Text segment —
::::::

No matter how many times Lucy pulled the football away, Charlie Brown kept thinking the charade was over, but fans of the “Peanuts” cartoon knew better. It’s like President Biden’s latest extension of the student loan moratorium—which came after he had promised, yet again, that he wouldn’t do so. Despite a lack of justification for the program, it has now been extended eight times and is costing taxpayers billions of dollars.
Since the moratorium began in March 2020, federal student loans have been put on pause. No payments are required, no interest is accruing, and all accounts have been placed in good standing, including those that were in default. Now, the moratorium has been extended through August 2023, 42 months after it began.
With Mr. Biden’s student loan bailout on ice after being ruled unconstitutional, this is the administration’s way of doing an end run around the judicial system. Perpetually extending the pause provides de facto forgiveness, at least for a time.
This extension comes after Mr. Biden declared the pandemic over, yet he continues the pause in the name of a COVID-19 emergency. FDR did the same thing with his New Deal programs—the Great Depression was merely an excuse to enact the very policies that he’d been proposing since the 1920s. The far left has been agitating for a student-debt handout for years, and COVID-19 has been a convenient excuse.
But it’s hard to imagine a group less in need of a bailout or a loan moratorium than a college graduate. By almost any measure, they are faring better than nearly every other demographic, according to the latest data from the Biden administration’s own Department of Labor.
The unemployment rate among people with at least a bachelor’s degree is a mere 1.9%, exactly where it was before the pandemic and about half of today’s national unemployment rate. In addition, 3.4 million more college graduates are employed today than before the pandemic, and those with a bachelor’s degree or higher are the only demographic whose wages have been keeping up with inflation over the last two years. If there’s any group that does not need a handout right now—at the expense of everyone else—this is it.
Despite having weathered the financial fallout from the pandemic far better than many others, college graduates will receive another massive subsidy through most of next year at taxpayer expense.
Mr. Biden has effectively shifted the burden of student loan financing to those who have either paid off their student loans, never took out loans or never went to college.

::::::

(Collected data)

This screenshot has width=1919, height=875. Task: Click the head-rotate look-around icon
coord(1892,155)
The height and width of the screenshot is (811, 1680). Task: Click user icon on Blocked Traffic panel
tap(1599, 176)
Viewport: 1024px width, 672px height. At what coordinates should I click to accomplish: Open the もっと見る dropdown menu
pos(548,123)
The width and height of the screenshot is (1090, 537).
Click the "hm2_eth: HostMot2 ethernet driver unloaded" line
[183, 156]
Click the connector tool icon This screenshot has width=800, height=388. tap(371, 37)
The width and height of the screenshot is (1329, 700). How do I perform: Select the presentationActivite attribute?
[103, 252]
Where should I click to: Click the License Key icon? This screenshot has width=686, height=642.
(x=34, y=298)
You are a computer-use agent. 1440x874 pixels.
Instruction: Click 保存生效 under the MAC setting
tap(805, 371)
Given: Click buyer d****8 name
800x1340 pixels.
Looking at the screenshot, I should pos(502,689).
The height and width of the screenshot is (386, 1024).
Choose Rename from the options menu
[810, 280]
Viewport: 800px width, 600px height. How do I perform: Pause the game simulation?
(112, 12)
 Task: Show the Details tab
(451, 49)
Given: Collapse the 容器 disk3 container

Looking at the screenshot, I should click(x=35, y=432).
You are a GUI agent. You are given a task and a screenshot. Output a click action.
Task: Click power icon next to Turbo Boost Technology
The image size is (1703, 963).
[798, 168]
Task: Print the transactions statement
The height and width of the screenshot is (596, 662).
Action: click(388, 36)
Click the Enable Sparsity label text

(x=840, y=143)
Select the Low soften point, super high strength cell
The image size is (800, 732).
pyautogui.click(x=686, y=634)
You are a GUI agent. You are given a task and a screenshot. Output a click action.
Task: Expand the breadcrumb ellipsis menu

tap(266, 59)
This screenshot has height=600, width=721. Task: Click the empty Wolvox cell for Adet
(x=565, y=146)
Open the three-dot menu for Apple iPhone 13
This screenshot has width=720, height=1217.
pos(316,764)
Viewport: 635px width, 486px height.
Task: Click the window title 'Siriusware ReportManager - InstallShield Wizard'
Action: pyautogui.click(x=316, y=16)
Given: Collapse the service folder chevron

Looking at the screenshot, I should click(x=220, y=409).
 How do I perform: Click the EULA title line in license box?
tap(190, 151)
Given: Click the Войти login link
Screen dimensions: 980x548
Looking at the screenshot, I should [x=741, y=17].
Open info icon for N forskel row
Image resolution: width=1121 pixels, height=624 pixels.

::::::

Required work —
1. Translate this sentence from the student loan text into Spanish: "Since the moratorium began in March 2020, federal student loans have been put on pause."
2. Please write out the part of the student loan text starting at "The unemployment rate" and ending at "at taxpayer expense.", word for word.

Results of the exercise —
1. Desde que comenzó la moratoria en marzo de 2020, los préstamos estudiantiles federales han quedado en pausa.

2.
The unemployment rate among people with at least a bachelor’s degree is a mere 1.9%, exactly where it was before the pandemic and about half of today’s national unemployment rate. In addition, 3.4 million more college graduates are employed today than before the pandemic, and those with a bachelor’s degree or higher are the only demographic whose wages have been keeping up with inflation over the last two years. If there’s any group that does not need a handout right now—at the expense of everyone else—this is it.
Despite having weathered the financial fallout from the pandemic far better than many others, college graduates will receive another massive subsidy through most of next year at taxpayer expense.